Kosovo : « On vit mieux ensemble quand on a du travail »

Publié le 17/01/2020
 

Près d’une personne sur deux est au chômage au Kosovo. Dans un pays en proie aux tensions ethniques, Caritas Kosovo, soutenue par le Secours Catholique et l’Union européenne, fait le pari qu’un retour vers l’emploi permettra d’améliorer le vivre-ensemble. 

 

Entretien avec Arif Kadriu, chargé de projet à Caritas Kosovo.

 

Quelle est la situation sur le front de l’emploi au Kosovo ?

 

Nous faisons face à un grave problème de chômage chez les jeunes. Selon les statistiques, 58 % des moins de 25 ans sont sans emploi. Il n’y a pas de pont entre le système éducatif et le marché de l’emploi. Résultat : nos jeunes quittent le pays – de manière légale ou illégale – et nous risquons d’avoir une génération perdue de travailleurs. 100 000 jeunes sont en attente de visa, c’est énorme ! Les femmes sont aussi particulièrement frappées par le chômage, il y a peu de possibilités d’emploi pour elle, notamment dans les zones rurales. Elles sont souvent pauvres.

 

Pourquoi est-il important de donner une réponse à ce problème du chômage chez les jeunes et chez les femmes ?

 

À cause du manque de travail, notre pays se vide de sa jeunesse et c’est dangereux pour l’avenir. Les statistiques montrent que nous ne serons plus que 800 000 habitants dans 10 ans contre 1,7 millions actuellement, si ce phénomène migratoire se maintient. Le chômage cause du désespoir et fait le lit des violences. À l’inverse, le travail ouvre des portes et favorise le vivre-ensemble. On vit mieux collectivement quand on a du travail car on est plus épanoui. À Caritas Kosovo, nous pensons qu’il faut construire l’avenir en redonnant de l’espoir aux jeunes. En les aidant à identifier les besoins du marché du travail, nous leur permettons de rester au Kosovo et d’y fonder une famille. Tout ceci améliore le vivre-ensemble.

 

Que mettez-vous en œuvre pour permettre un retour à l’emploi ?

 

Nous accompagnons quelque 170 personnes, des femmes et des jeunes. Soit nous les aidons à lancer leur activité professionnelle, soit nous les formons à des techniques de recherche d’emploi, soit nous leur permettons de faire des stages. Nous faisons attention à regarder les besoins et les compétences des personnes, mais aussi les besoins du marché du travail. Il y a par exemple des offres d’emploi dans le secteur du bâtiment, de l’informatique ou de la cuisine.

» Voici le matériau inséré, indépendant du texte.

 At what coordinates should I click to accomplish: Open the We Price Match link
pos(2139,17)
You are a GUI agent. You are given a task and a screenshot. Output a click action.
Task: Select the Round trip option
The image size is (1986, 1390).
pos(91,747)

Dans la recherche d’emploi, nous faisons en sorte que les personnes trouvent elle-même un poste, pour qu’elles reprennent confiance en elle. Pour cela, nous travaillons main dans la main avec le pôle emploi local. Il est la porte d’entrée pour les demandeurs d’emploi. D’ailleurs son rôle n’est pas connu. Cela peut paraître invraisemblable mais 27 % des Kosovars pensent que cette institution ne sert qu’à comptabiliser le nombre de chômeurs. Ils ne savent pas qu’elle peut aussi accompagner dans la recherche d’emploi.

 

Votre projet accorde une importance particulière aux minorités roms, ahskalies et égyptiennes. Pourquoi ?

 

Nous voulons donner des opportunités à chacun. Or, 93 % des populations de ces minorités sont officiellement sans emploi, même si en réalité, elles travaillent dans l’économie informelle. Elles sont souvent très pauvres. Dans nos accompagnements, les personnes demandeuses d’emploi sont formées ensemble, quelle que soit leur origine : serbe, albanaise ou issue d’autres minorités. On favorise ainsi la tolérance. Si on offre des opportunités de travail aux gens, ils feront moins attention aux origines de chacun. Encore une fois, notre projet renforce aussi la cohésion sociale.